Aunque la luz eléctrica apenas lleva un siglo en la al menos seis veces milenaria historia humana, nos hemos acostumbrado a ella como si hubiera nacido con el hombre. Gracias a la energía eléctrica, millones de personas han alcanzado una longevidad imposible hace cien años, y no podrían renunciar a la energía eléctrica sin renunciar al mismo tiempo a sus vidas. En estos días, esa relación —vital o fatal, según suceda— se hizo notable. Los ancianos que quedaron atrapados en pisos altos, los cardíacos que temían por su vida a cada instante, los enfermos cuyas vidas dependían de los medicamentos que guardaban en la heladera, los incapacitados para subir o bajar escaleras, los niños al arbitrio de enfermedades infecciosas por falta de agua o por la cercanía con alimentos que se pudrían, recordaban un tiempo en que los más débiles estaban mucho, mucho más cerca de la muerte y la desgracia.

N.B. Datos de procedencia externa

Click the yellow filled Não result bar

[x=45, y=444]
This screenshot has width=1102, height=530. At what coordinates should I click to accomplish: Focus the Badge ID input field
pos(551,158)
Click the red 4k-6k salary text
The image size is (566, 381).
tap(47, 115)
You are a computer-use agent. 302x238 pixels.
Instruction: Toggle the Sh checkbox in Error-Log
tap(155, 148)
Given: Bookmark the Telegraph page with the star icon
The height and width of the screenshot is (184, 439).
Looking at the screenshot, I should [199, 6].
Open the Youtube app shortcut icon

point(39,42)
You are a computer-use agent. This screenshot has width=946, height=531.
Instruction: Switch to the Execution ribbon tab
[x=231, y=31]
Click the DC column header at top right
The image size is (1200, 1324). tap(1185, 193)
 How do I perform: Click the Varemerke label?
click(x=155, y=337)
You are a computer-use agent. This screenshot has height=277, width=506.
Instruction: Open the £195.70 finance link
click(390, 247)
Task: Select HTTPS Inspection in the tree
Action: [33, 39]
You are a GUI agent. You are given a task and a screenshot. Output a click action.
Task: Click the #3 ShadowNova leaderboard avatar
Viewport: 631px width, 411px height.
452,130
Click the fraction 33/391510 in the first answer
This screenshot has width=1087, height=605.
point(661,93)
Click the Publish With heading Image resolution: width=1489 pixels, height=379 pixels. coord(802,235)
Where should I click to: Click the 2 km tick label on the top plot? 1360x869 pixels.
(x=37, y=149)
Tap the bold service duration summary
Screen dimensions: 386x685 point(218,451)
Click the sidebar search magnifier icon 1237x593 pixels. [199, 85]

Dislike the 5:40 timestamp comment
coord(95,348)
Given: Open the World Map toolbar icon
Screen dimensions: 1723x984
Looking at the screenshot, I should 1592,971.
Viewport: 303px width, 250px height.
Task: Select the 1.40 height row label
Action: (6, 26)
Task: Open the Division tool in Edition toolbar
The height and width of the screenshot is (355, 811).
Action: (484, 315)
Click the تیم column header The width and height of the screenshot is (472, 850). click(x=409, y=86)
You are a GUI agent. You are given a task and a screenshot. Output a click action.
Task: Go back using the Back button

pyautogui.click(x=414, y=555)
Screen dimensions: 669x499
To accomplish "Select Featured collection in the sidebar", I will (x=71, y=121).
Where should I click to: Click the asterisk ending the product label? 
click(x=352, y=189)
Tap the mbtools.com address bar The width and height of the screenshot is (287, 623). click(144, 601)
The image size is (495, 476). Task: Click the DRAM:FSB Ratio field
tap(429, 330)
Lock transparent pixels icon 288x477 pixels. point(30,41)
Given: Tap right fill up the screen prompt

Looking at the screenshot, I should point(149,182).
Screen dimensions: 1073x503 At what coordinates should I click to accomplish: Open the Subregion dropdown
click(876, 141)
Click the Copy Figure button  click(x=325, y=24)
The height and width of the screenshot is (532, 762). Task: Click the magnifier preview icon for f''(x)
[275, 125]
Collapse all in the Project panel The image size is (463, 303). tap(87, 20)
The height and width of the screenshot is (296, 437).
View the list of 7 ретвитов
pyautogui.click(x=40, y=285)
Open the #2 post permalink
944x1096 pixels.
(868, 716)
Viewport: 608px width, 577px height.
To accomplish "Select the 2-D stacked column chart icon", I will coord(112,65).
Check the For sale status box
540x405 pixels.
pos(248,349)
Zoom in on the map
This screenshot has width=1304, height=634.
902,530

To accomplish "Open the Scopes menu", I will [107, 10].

El confort incentiva el individualismo y una sana indiferencia, mientras que las penurias nos obligan a encontrar las ventajas de vivir en comunidad. La oscuridad logró que los vecinos se miraran a la cara como escasas veces lo hacen en tiempos de luz. En más de un edificio alto, los porteros escribieron a mano (las impresoras no funcionaban) y pegaron con cinta adhesiva carteles piso por piso: "Sea solidario, ayude a los demás a subir las escaleras". Las puertas de los departamentos se mantenían abiertas y la gente charlaba en los pasillos. Se compartía el agua, y los que tenían teléfono no eléctrico lo prestaban con una generosidad inusual. Sobre la mesa de un bar con luz —porque el sin luz tiene muy presente dónde sí hay luz— alguien había abandonado una revista con una desmesurada Moria Casán en tapa. ¡Moria Casán, qué maravillosa mujer! ¡Qué ejemplo de exuberancia, de desacato físico! Ella no necesita luz eléctrica para resplandecer. El fluido humano la recorre como lo que sea que da vida a los tubos fluorescentes. Su carne siempre generosa provoca vibraciones eléctricas en los varones argentinos. "Dénme a Moria Casán, sin luz, y yo me arreglo". La oscuridad, aun en estas sórdidas condiciones, también tiene algo de erótico: los solteros sin luz se miran de otro modo. ¿Por qué no dejar surgir esa moderada excitación, producto de la fatalidad, del roce diario en las escaleras, de la transpiración constante, de la falta de todo salvo de las ganas de vivir? Impulsos que sólo irrumpen en aquellos que conocen el secreto de que las relaciones entre las personas son algo más que estafas.